Dans sa livraison du 26 décembre, Le Monde évoque la disparition de Hocine Aït Ahmed,  « héros de l’indépendance algérienne, infatigable militant de la démocratie »…, cet intellectuel « aristocrate du socialisme »… « qui a toujours eu une âme de résistant, farouche militant de la culture » et de la question berbère liée au combat pour les libertés démocratiques…(1)

Né en 1926 dans une famille de notables kabyles, il milite à 17 ans au sein du PPA (le Parti du peuple algérien) et devient l’un des premiers chefs de l’organisation spéciale, branche militaire du mouvement de libération nationale, représentant du MTLD ( le Mouvement pour le triomphe des libertés démocratiques) au Caire et l’un des dirigeants du comité révolutionnaire qui déclencha l’insurrection du 1° novembre 1954 et constitua le noyau du FLN (Front de libération nationale)  dont il fut le représentant à la fameuse conférence des non-alignés à Bandoug.

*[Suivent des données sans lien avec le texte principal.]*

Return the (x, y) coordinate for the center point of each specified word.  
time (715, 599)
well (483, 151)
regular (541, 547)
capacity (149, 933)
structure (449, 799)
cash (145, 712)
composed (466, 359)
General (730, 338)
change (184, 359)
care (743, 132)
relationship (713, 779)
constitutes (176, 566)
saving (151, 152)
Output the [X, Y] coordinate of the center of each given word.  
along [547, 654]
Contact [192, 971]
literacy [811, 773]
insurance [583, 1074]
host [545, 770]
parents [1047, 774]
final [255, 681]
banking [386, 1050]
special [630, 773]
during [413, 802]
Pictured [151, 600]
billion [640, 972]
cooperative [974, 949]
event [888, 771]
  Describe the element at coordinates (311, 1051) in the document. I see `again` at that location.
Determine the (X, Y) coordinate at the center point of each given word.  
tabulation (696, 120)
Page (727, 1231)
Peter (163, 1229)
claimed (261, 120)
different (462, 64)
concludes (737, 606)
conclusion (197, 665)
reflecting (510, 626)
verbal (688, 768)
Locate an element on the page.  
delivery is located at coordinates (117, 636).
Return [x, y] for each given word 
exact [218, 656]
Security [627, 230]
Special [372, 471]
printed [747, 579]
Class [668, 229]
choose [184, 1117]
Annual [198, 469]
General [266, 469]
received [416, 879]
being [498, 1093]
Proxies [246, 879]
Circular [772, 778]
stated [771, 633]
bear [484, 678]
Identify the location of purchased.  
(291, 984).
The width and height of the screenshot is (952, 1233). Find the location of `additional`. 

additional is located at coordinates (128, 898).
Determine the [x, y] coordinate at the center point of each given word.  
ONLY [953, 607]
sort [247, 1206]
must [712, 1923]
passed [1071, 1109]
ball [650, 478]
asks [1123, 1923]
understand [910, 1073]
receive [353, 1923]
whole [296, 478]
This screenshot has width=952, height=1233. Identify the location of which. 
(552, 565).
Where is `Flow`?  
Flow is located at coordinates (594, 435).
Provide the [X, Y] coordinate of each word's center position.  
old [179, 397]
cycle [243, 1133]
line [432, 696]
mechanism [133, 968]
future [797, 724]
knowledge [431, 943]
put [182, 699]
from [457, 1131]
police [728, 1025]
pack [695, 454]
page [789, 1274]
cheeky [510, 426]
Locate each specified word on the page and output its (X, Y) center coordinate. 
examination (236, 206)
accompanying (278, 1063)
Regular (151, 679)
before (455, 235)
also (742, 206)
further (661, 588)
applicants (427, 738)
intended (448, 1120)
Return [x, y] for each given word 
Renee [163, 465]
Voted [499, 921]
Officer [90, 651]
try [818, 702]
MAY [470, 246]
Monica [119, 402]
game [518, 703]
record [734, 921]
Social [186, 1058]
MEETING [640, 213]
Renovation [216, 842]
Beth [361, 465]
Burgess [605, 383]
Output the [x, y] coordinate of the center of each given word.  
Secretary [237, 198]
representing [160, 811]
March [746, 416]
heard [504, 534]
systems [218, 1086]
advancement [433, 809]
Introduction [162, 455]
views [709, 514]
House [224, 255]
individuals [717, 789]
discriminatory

Ce diplomate de la révolution, ambassadeur auprès de l’ONU, est arrêté avec d’autres dirigeants révolutionnaires suite au détournement, par l’armée française, de l’avion qui le transportait vers Tunis le 22 octobre 1956. (2)

Libéré au moment du-cessez-le-feu (mars 1962), il refuse de siéger au bureau politique dès la fin juillet, rend son portefeuille de ministre d’Etat et s’exile à Paris puis en Suisse. Elu député de Sétif en septembre, il siège au parlement d’Alger comme chef de l’opposition. Il dénonce alors le régime policier puis la constitution « qui ne vise qu’à légitimer le pouvoir personnel » et « le FLN qui est une fiction et un parti coupé du peuple et de ses meilleurs cadres populaires ».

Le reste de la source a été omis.